### Parts of the exercise:
A – In the essay on the film Kaala below, rewrite the part starting with "Haridada in the" and going on through "his election campaigns.", putting "enormous" in place of "prodigious".
B – Write the next stretch of the essay on the film Kaala below, picking up right after its last sentence.

### Text block:
Haridada’s image is synonymous with the god Ram in the film; this also reflects upon Bal Thackery and his party Shiv Sena. In 1988, it demanded a ban on Babasaheb Ambedkars book “Riddles of Hinduism”, and more specifically “Riddles of Ram and Krishna”, stating it is an insult to hindu sentiments. Nevertheless, it got strong rebuttal from the Republican Ambedkarites under the leadership of Prakash Ambedkar who forced Maharashtra government to publish the book. His image can be seen in Kaala for this and many other reasons.
Haridada in the film is not just a cinematic expression of only Bal Thackeray, but it also showcases the personality and the ideological traits of Narendra Modi and Mohan Bhagwat too. Their political consciousness is based on the ideology of caste, ideology of superiority, ideology of RSS. When Haridada says, ‘I want to make this country clean and pure’, it actually denotes Modi’s superficial Clean India campaign, imposing it on the people without understanding the concerns of the majority, and neglecting caste exploitation of scavenging workers. The politician who won the general election of 2014 on the issue of development and branding himself as a patriot, his political enemies as anti-national, spends prodigious money on advertising for his election campaigns.
The reflection of this constructed larger than life image can be seen in the film, in which huge banners of Haridada occupy Dharavi’s space, encroaching on the minds of the people. The song Nikkal Nikkal tells Haridada, ‘you are snatching our land in the name of development, you are eating poor’ people’s money and increasing your own bank balance, now you get out from here’. This refers to all the doings of the BJP government: the road construction drive, such as Delhi-Mumbai industrial corridor, Maharashtra Samruddhi Mahamarg, many Make in India initiatives in foreign companies, mining activities in tribal pockets of central and east India where land is snatched from the landholders by the government, dilution of land acquisition act in the name of development projects which benefit the industrial lobby and not the locals.
Haridada doesn’t drink water in Kaala’s home, showcasing his sense of superiority. When he tries to break the unity of the people of Dharavi, instigating religious riots by throwing pork or beef or meat in religios places, we remember the real life modus operandi of RSS activists to divide society by instigating communal violence and derive political benefit out of it. There are news archives on internet of the last 4 years, which show how RSS activists throw beef in temples and blame Muslims for the act and resort to communal violence. This Brahmin tactics to sustain dominance over the people by dividing is seen in Haridada’s character, resonates with the RSS ideology and tactics.
The police machinery’s affiliation to the ruling party portrays how they have forgotten that their power is derived through the constitution, making them puppets in the hands of authoritarian leadership like Haridada, and serve the interests of Savarna, suppressing the Avarnas. When constable Shivajirao Gaikwad is shot dead by the police machinery it reveals this police-politician nexus. tries to kill Kaala, reminds us of Bhima Koregaon one sided attack by fringe hindu organisation on innocent Ambedkarites gathered to pay homage to Vijayastambh. Role of police machinery by not arresting culprits but branding Dalits as naxalites and giving free hands to hindu fringe elements to perpetuate violence over Dalit bodies and targeting Prakash Ambedkar by any means who is real life ‘Kaala’ standing tall against ruling trio of BJP-Shivsena-RSS in maharashtra’s politics can be reflect in the film.

### Entries shown:

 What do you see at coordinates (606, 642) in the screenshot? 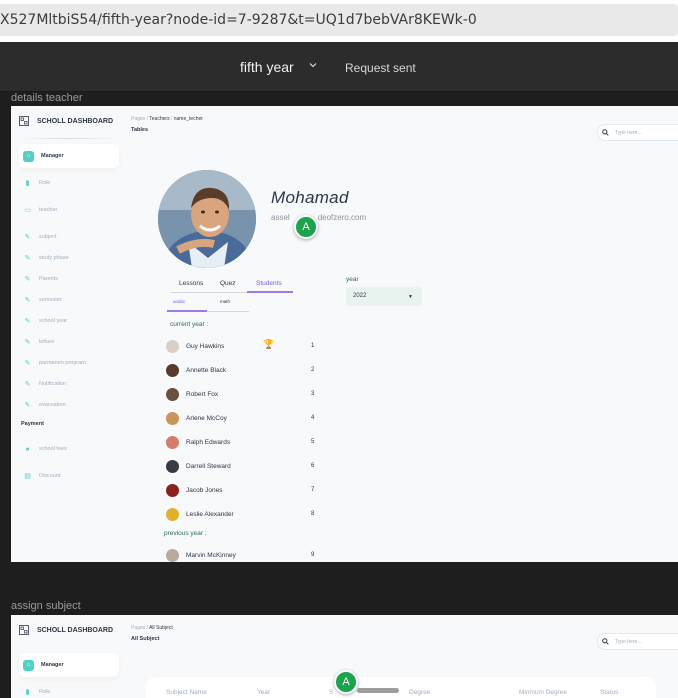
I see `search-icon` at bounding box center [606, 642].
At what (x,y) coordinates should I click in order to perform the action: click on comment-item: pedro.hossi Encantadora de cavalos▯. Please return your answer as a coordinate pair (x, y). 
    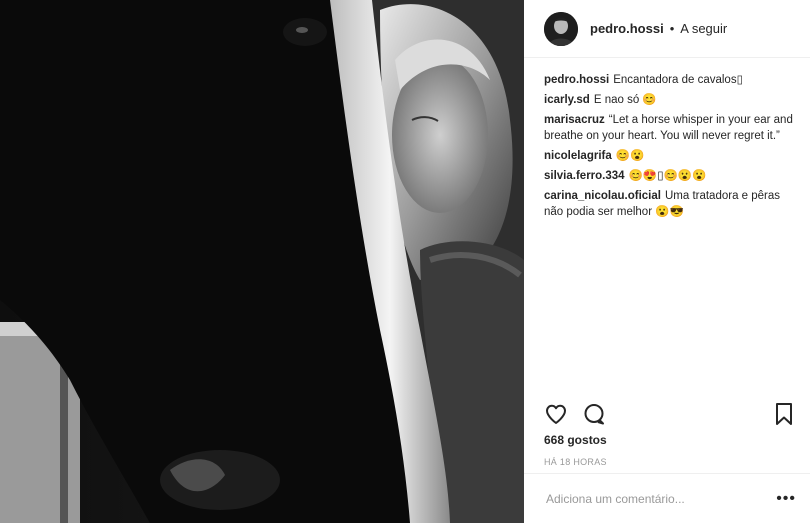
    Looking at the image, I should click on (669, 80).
---
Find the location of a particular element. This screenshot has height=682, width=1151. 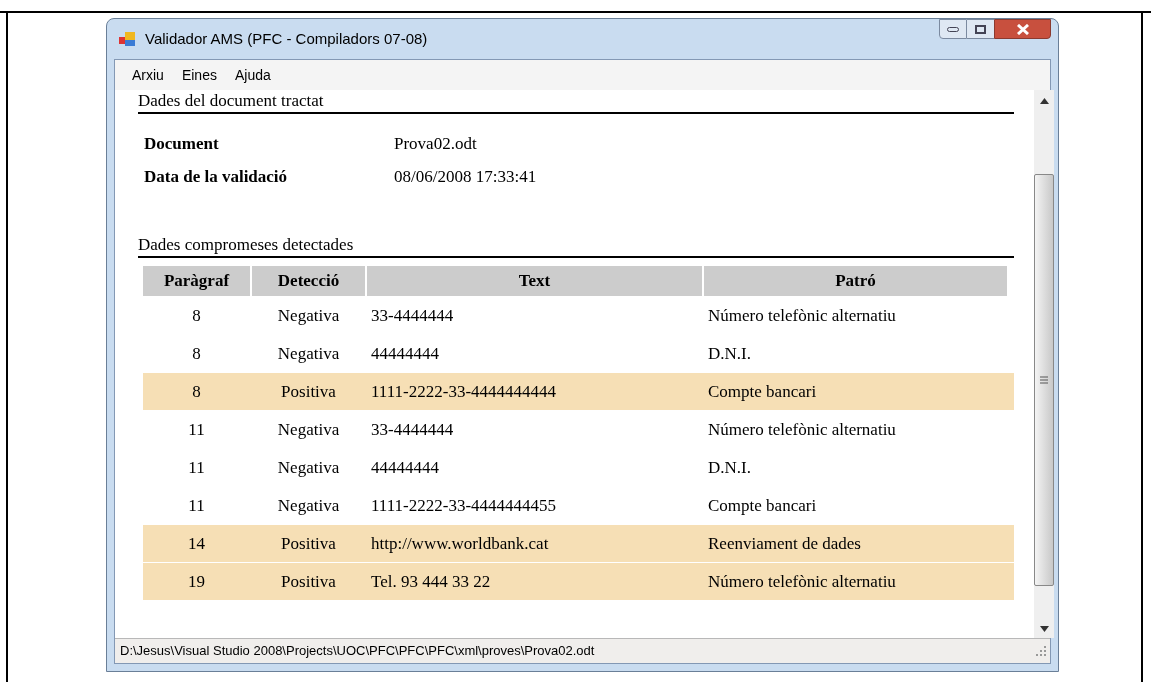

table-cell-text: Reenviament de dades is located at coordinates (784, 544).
---
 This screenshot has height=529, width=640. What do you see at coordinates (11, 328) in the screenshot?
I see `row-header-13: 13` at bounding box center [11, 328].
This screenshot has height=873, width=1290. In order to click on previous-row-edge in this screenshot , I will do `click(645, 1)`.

### Answers per task:
A –
Haridada in the film is not just a cinematic expression of only Bal Thackeray, but it also showcases the personality and the ideological traits of Narendra Modi and Mohan Bhagwat too. Their political consciousness is based on the ideology of caste, ideology of superiority, ideology of RSS. When Haridada says, ‘I want to make this country clean and pure’, it actually denotes Modi’s superficial Clean India campaign, imposing it on the people without understanding the concerns of the majority, and neglecting caste exploitation of scavenging workers. The politician who won the general election of 2014 on the issue of development and branding himself as a patriot, his political enemies as anti-national, spends enormous money on advertising for his election campaigns.

B –
One may feel that we have spent so much time decoding Haridada Abhyankar but less on Kaala. That’s true but one needs to understand that those who seek equality should identify those who create inequality. Those who seek liberty, which is the essence of human development, should identify those who don’t like to be questioned, who don’t like democratic dissent. Those who seek a just society need to identify those who perpetuate injustice. Those who seek fraternity in society need to identify those who throw pork and beef in the Masjid, temple and divide people. Those who seek annihilation of caste should identify those who look down upon other human beings and uphold superiority.
Those who seek women’s emancipation should identify those who show male chauvinism in their personal and political behaviour and try to compartmentalize women. Those who seek dignity of individuals should identify those who humiliate human beings on the basis of atrocious spiritual texts. Those who seek material well-being of the people should identify those few who accumulate prodigious wealth depriving the majority, leaving them in ruins and displacement. This is a crucial time to identify and understand our enemy to wage the war, not to defeat but to win against it.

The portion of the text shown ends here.